Он напоролся на меня, когда я бродила в ожидании Сергея Воробьева, и первым делом купил мне эскимо. Как мило! И без разговоров дал восемьдесят рублей на электричку. А ведь выглядит совсем не миллионером – потертый пиджачок, сбитая обувь. Вполне мог бы отказать, с какой стати ему спонсировать всяких экс-задержанных?
Но он не отказал, да и вообще выглядел довольно приятным мужчиной. А я-то думала, что он отвратительный тип – нудный и мелочный…»
Следственный эксперимент удался на славу. Сначала, правда, Каримбек втянул голову в плечи: боялся, что его снова начнут лупить половником. Но затем успокоился и бодро отвечал Валдаеву. Тот показывал повару разнообразные предметы, требуя назвать их цвет.

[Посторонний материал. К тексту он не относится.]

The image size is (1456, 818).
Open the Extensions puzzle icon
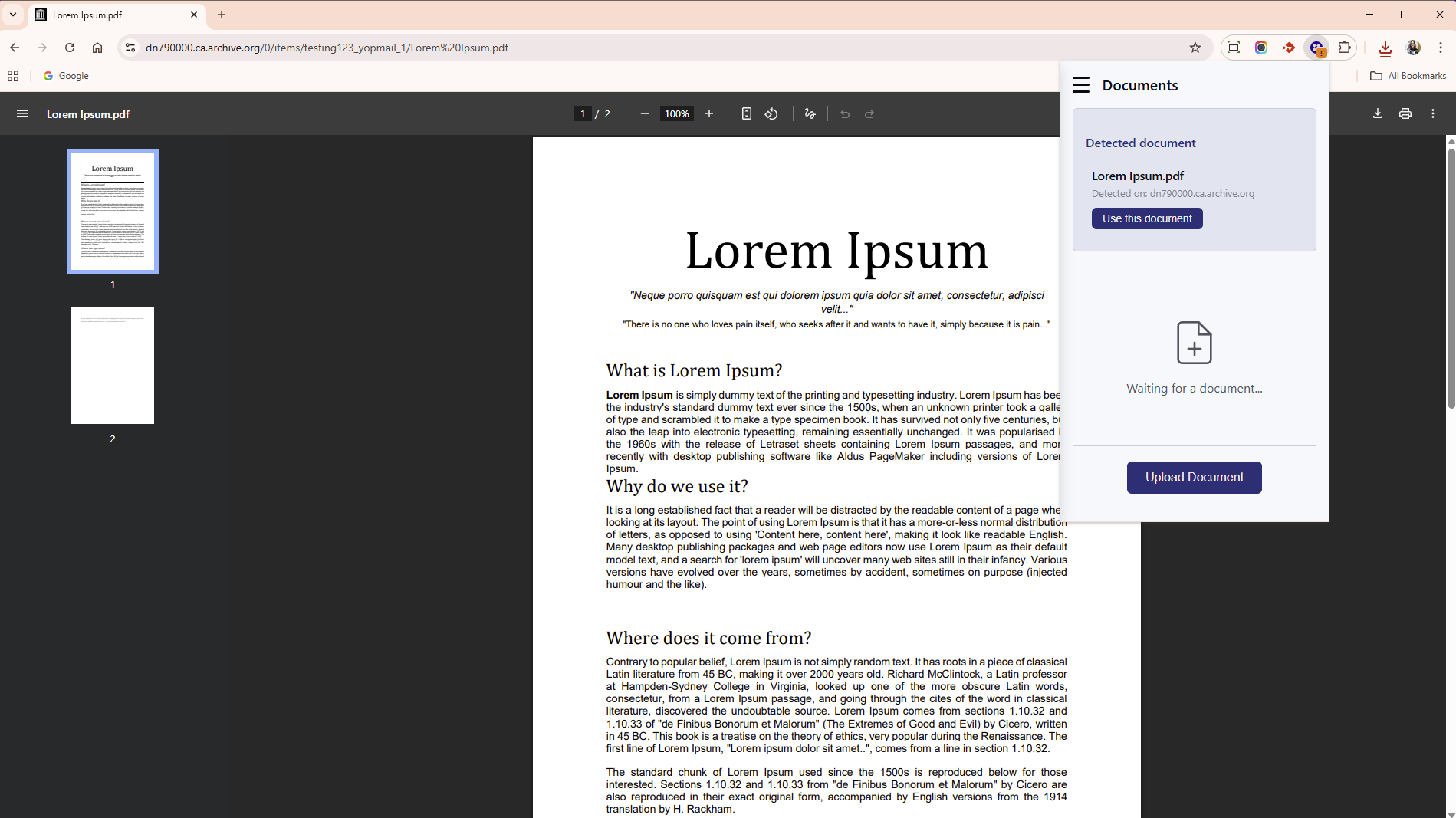click(1344, 48)
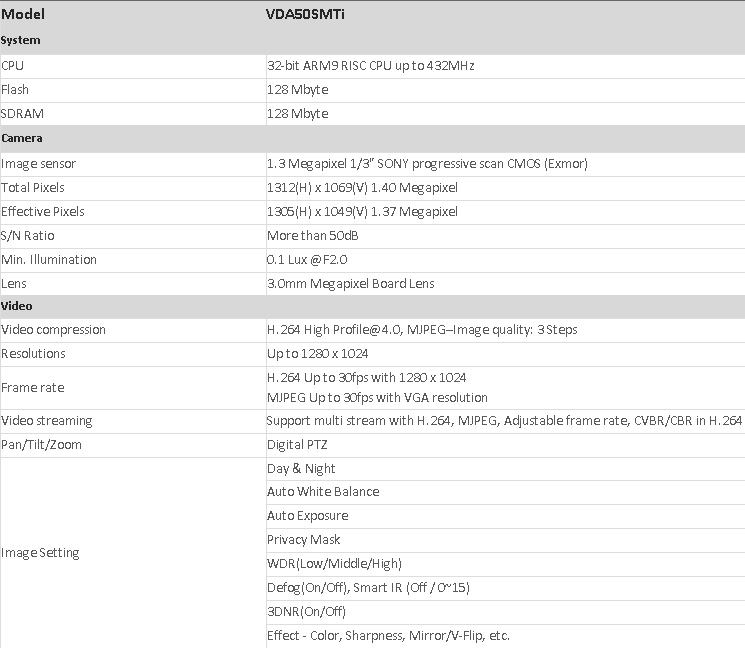The height and width of the screenshot is (648, 745).
Task: Select the Resolutions value cell
Action: 316,353
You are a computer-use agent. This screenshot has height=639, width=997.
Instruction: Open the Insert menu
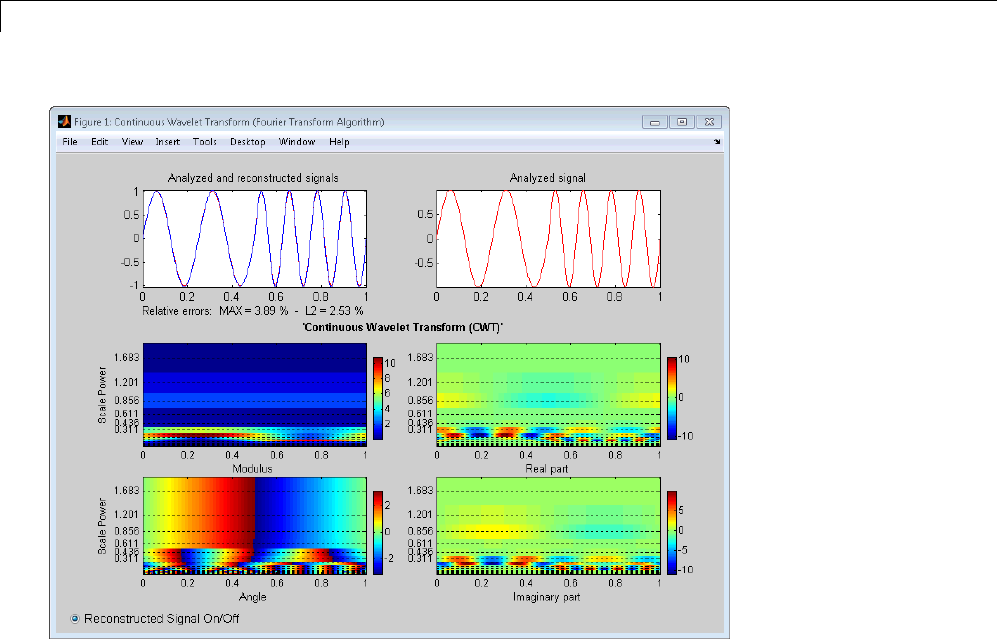[167, 142]
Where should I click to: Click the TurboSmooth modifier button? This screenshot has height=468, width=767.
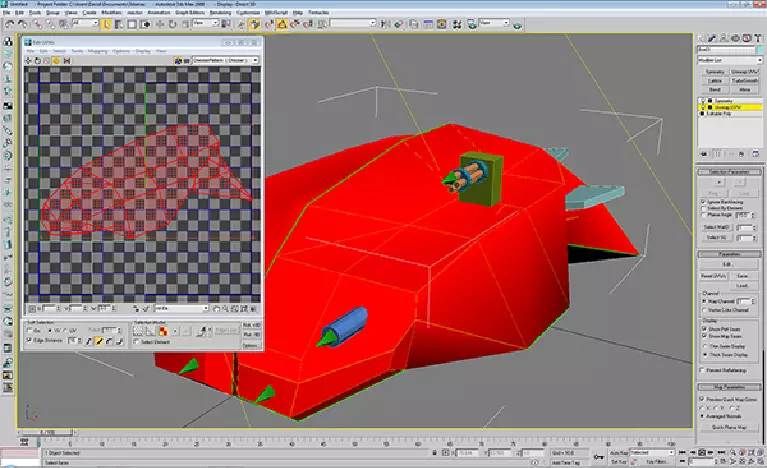point(744,80)
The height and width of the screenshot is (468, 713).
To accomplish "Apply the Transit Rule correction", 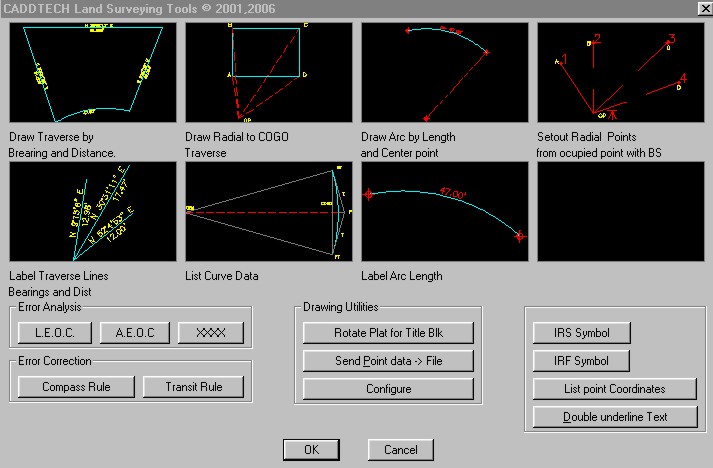I will point(194,386).
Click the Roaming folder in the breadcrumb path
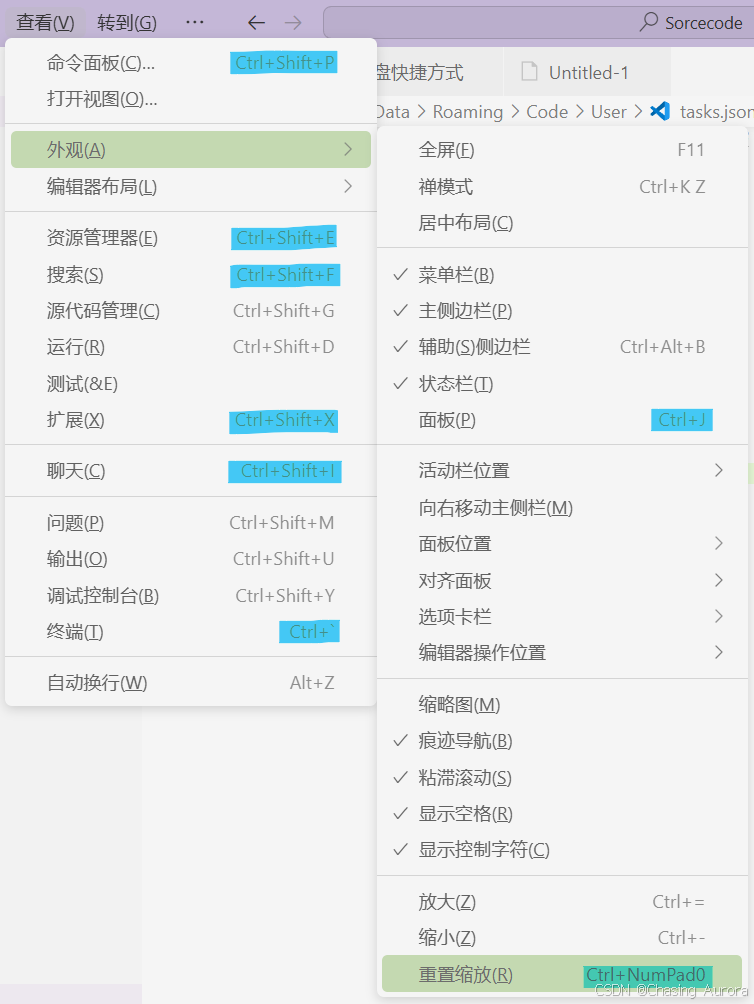 [468, 112]
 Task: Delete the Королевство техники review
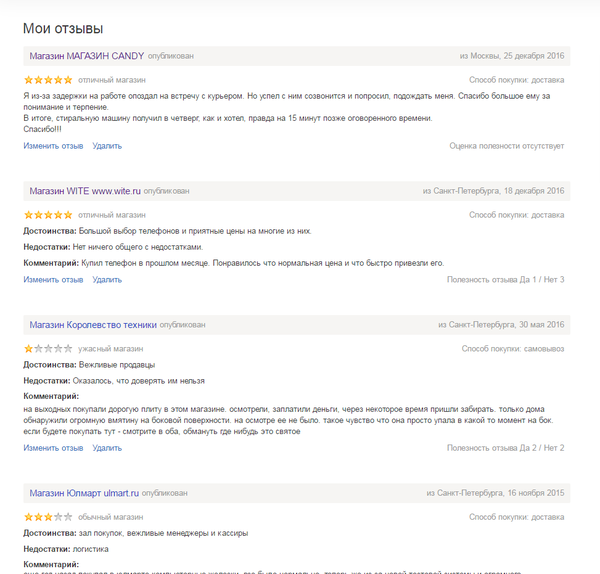point(107,448)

– Это? – Валдаев поднял зеленую салфетку.
– Фиолетовый! – радостно ответил Каримбек.
– Это?
– Лиловый! (Синяя кастрюля.)
– Это?
– Бирюзовый! (Изумрудный пластмассовый салатник.)
– Это?
– Сиреневый! (Розовое полотенце.)
– Это?
– Терракотовый! (Оранжевый стейк из форели.)
– Чего? – удивился Ваня. – Что за цвет такой? Впервые слышу!
– Вот именно, – кивнул Валдаев. – У Каримбека странная тяга к замысловатым названиям. Он не просто повар-виртуоз. Он поэт. И очевидно, всегда старается пополнить лексикон новым словечком, как это делает наш друг Здоровякин. Но при этом Каримбек совершенно не различает цвета.